Answer these questions using the Drone pipeline guidelines below:
1. What should host volumes be reserved for?
2. Which built-in environment variables does the text recommend for versioning artifacts?
3. How does the text say faulty pipeline configurations should be rolled back?

[Opening Passage to read section]

1. Keep Pipelines Deterministic

Pin container image tags to specific versions rather than using latest. A pipeline that worked yesterday should work identically today. Use digest pinning for critical production pipelines:

image: golang:1.21.6@sha256:abc123...

2. Structure Multi-Pipeline Repositories Clearly

For monorepos with multiple services, create one pipeline per service. Use pipeline-level depends_on to model the dependency graph rather than cramming everything into a single linear pipeline. This enables parallel execution and faster feedback loops.

3. Use Temporary Volumes for Artifact Passing

Avoid writing artifacts to the workspace directory unless you explicitly need them across steps. Temporary volumes are cleaner, isolated, and automatically cleaned up. Host volumes should be reserved for true persistent caching needs.

4. Leverage Built-in Environment Variables

Use DRONE_COMMIT_SHA, DRONE_BUILD_NUMBER, and DRONE_TAG for versioning artifacts rather than computing versions manually. These are guaranteed consistent across the entire pipeline execution.

5. Protect Secrets Aggressively

Never echo secrets in commands. Enable the skip_verify flag on clone only if you fully trust the TLS infrastructure. For pull requests from forks, ensure secret access is restricted — Drone's default behavior of blocking secrets on PRs is a security feature, not a limitation.

6. Use Matrix Builds Instead of Scripting Loops

When testing across multiple versions or platforms, use Drone's native matrix support rather than writing shell loops. Matrix builds are parallelized automatically and produce distinct, individually-rerunnable pipeline runs in the UI.

7. Version Control Your Pipeline Configuration

The .drone.yml file lives in your repository for a reason. Treat it like any other source file: review changes in pull requests, test pipeline modifications in feature branches, and roll back faulty configurations via Git revert. Never rely on UI-based pipeline configuration.

[Closing Passage to read section]
[Opening Supplied data section]

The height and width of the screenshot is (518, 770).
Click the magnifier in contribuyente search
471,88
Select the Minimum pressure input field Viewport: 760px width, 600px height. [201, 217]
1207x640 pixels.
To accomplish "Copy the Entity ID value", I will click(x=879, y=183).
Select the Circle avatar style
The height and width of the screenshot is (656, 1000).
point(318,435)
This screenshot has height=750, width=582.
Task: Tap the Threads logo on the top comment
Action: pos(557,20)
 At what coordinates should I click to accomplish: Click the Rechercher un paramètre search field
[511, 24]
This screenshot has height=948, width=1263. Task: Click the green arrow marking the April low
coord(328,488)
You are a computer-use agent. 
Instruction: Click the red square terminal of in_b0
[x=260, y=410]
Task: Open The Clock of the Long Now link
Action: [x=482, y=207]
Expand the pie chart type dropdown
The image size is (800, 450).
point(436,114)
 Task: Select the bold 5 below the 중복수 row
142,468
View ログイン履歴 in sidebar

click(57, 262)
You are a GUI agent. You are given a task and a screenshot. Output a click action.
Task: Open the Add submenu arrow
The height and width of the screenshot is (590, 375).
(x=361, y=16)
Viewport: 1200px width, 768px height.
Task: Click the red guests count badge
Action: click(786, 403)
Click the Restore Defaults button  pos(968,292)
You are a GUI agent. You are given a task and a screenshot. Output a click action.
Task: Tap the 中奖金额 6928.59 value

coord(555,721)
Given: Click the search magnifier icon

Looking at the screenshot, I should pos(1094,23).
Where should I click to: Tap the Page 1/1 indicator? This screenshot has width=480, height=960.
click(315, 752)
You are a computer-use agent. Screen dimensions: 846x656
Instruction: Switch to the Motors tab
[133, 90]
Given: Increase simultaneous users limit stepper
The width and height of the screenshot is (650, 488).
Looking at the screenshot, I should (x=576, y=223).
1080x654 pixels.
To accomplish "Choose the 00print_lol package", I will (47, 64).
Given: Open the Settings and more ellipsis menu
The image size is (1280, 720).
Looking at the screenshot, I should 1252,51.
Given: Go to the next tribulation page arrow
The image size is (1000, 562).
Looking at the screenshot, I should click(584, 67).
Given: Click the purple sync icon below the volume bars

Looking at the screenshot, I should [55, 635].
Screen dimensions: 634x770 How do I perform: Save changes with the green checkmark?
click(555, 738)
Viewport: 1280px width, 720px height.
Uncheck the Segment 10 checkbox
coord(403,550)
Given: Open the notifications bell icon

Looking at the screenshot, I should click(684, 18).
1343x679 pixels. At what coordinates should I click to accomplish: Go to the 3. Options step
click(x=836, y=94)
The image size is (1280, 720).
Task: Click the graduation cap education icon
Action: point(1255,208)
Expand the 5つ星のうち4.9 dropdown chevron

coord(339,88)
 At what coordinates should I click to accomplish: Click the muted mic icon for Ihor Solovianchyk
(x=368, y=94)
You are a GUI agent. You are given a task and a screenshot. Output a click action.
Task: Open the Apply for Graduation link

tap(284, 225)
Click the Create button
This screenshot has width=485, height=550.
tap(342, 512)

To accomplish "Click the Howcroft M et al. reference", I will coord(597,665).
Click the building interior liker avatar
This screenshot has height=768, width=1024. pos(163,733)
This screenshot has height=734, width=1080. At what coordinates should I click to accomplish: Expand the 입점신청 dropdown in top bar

[Closing Supplied data section]

▸ Solution to this problem
1. True persistent caching needs.
2. DRONE_COMMIT_SHA, DRONE_BUILD_NUMBER, and DRONE_TAG.
3. Via Git revert.